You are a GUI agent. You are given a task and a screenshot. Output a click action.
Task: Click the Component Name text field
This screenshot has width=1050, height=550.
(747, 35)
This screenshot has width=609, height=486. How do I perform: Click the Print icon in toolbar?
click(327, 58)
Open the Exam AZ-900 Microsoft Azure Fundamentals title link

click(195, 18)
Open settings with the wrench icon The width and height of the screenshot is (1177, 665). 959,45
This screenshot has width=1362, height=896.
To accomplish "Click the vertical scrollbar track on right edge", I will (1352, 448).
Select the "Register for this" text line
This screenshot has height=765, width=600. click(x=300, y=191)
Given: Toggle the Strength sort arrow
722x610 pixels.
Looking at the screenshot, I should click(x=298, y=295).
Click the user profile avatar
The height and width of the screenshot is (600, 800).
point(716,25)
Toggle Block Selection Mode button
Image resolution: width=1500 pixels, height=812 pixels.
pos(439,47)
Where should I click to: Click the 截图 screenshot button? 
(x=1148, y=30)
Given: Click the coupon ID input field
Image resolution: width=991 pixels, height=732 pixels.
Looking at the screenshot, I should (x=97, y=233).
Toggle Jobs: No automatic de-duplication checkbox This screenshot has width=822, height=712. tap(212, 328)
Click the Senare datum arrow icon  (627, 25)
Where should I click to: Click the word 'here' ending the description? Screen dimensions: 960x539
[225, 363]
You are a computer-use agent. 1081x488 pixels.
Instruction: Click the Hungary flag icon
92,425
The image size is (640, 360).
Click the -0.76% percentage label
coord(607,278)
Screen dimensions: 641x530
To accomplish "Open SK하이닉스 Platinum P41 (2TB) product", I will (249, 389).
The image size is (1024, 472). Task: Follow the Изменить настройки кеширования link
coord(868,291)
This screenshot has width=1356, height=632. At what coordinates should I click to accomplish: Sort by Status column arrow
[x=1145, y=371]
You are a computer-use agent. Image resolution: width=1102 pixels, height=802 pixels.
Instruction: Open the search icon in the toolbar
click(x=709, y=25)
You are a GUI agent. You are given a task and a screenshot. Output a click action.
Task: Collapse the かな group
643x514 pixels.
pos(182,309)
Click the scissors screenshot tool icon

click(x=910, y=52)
• • •
## Work required:
Would you please reproduce all of the lines above exactly?

## Reply to the task:
You are a GUI agent. You are given a task and a screenshot. Output a click action.
Task: Click the Component Name text field
This screenshot has width=1050, height=550.
(747, 35)
This screenshot has width=609, height=486. How do I perform: Click the Print icon in toolbar?
click(327, 58)
Open the Exam AZ-900 Microsoft Azure Fundamentals title link

click(195, 18)
Open settings with the wrench icon The width and height of the screenshot is (1177, 665). 959,45
This screenshot has width=1362, height=896.
To accomplish "Click the vertical scrollbar track on right edge", I will (1352, 448).
Select the "Register for this" text line
This screenshot has height=765, width=600. click(x=300, y=191)
Given: Toggle the Strength sort arrow
722x610 pixels.
Looking at the screenshot, I should click(x=298, y=295).
Click the user profile avatar
The height and width of the screenshot is (600, 800).
point(716,25)
Toggle Block Selection Mode button
Image resolution: width=1500 pixels, height=812 pixels.
pos(439,47)
Where should I click to: Click the 截图 screenshot button? 
(x=1148, y=30)
Given: Click the coupon ID input field
Image resolution: width=991 pixels, height=732 pixels.
Looking at the screenshot, I should (x=97, y=233).
Toggle Jobs: No automatic de-duplication checkbox This screenshot has width=822, height=712. tap(212, 328)
Click the Senare datum arrow icon  (627, 25)
Where should I click to: Click the word 'here' ending the description? Screen dimensions: 960x539
[225, 363]
You are a computer-use agent. 1081x488 pixels.
Instruction: Click the Hungary flag icon
92,425
The image size is (640, 360).
Click the -0.76% percentage label
coord(607,278)
Screen dimensions: 641x530
To accomplish "Open SK하이닉스 Platinum P41 (2TB) product", I will (249, 389).
The image size is (1024, 472). Task: Follow the Изменить настройки кеширования link
coord(868,291)
This screenshot has width=1356, height=632. At what coordinates should I click to accomplish: Sort by Status column arrow
[x=1145, y=371]
You are a computer-use agent. Image resolution: width=1102 pixels, height=802 pixels.
Instruction: Open the search icon in the toolbar
click(x=709, y=25)
You are a GUI agent. You are given a task and a screenshot. Output a click action.
Task: Collapse the かな group
643x514 pixels.
pos(182,309)
Click the scissors screenshot tool icon

click(x=910, y=52)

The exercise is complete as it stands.